996 F.2d 1223
NOTICE: Ninth Circuit Rule 36-3 provides that dispositions other than opinions or orders designated for publication are not precedential and should not be cited except when relevant under the doctrines of law of the case, res judicata, or collateral estoppel.
Jan Oliver BREWER, Petitioner-Appellant,
v.
B.J. BUNNELL, Warden; Attorney General of the State of
California, Respondents-Appellees.
No. 91-56057.
United States Court of Appeals, Ninth Circuit.
Submitted June 8, 1993.
Decided June 14, 1993.
Before: CANBY, FERNANDEZ, and T.G. NELSON, Circuit Judges.
MEMORANDUM**
Jan Oliver Brewer, a California state prisoner, appeals pro se the district court's denial of his 28 U.S.C. § 2254 habeas petition challenging his conviction for one count of first degree murder and two counts of attempted murder. Brewer contends that the district court erred by denying his habeas petition without an evidentiary hearing. We review de novo the district court's decision on a habeas petition. Ortberg v. Moody, 961 F.2d 135, 147 (9th Cir.), cert. denied, 113 S.Ct. 225 (1992). We have jurisdiction under 28 U.S.C. § 2253, and we vacate and remand.
Brewer appears to contend that the district court erred by failing to review the record of the original state court proceedings prior to denying his petition without holding an evidentiary hearing.
"A habeas petitioner is entitled to an evidentiary hearing on a claim if '(1) the petitioner's allegations, if proved, would entitle him to relief, and (2) the state court trier of fact has not, after a full and fair hearing, reliably found the relevant facts.' " Hendricks v. Vasquez, 974 F.2d 1099, 1103 (9th Cir.1992) (quoting Creech v. Arave, 947 F.2d 873, 887 (9th Cir.1991), cert. denied, 112 S.Ct. 2963 (1992)). No hearing is required if either the state court has reliably found the relevant facts or there are no disputed facts and the claim presents a purely legal question. See Tinsley v. Borg, 895 F.2d 520, 530 (9th Cir.1990), cert. denied, 111 S.Ct. 974 (1991).

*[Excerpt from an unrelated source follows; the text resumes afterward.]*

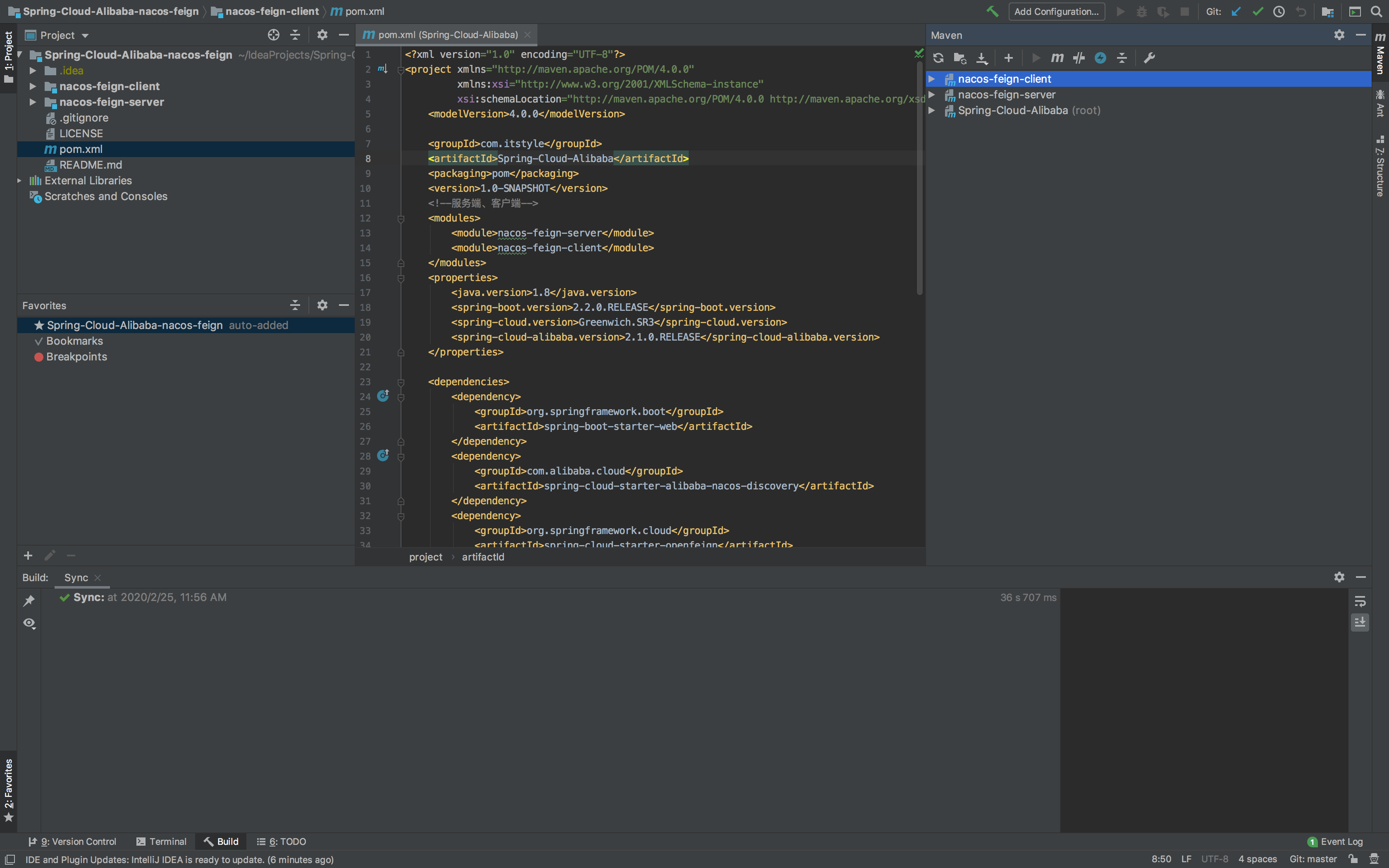The height and width of the screenshot is (868, 1389).
Task: Expand Spring-Cloud-Alibaba (root) in Maven panel
Action: click(x=932, y=110)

If the district court denies the petition without an evidentiary hearing, the record on appeal must show that the district court independently reviewed all the relevant portions of the state court record in deciding the merits of the petitioner's claims. Reiger v. Chrsitensen, 789 F.2d 1425, 1428 (9th Cir.1986). The district court must make specific findings and conclusions on those of the petitioner's assertions that state a claim for relief in order to show that it has independently reviewed the record. Lincoln v. Sunn, 807 F.2d 805, 808-09 (9th Cir.1987), cert. denied, 498 U.S. 907 (1990). Mere review of a state court opinion does not constitute independent review of the state court record. See Hamilton v. Vasquez, 882 F.2d 1469, 1472 n. 2 (9th Cir.1989).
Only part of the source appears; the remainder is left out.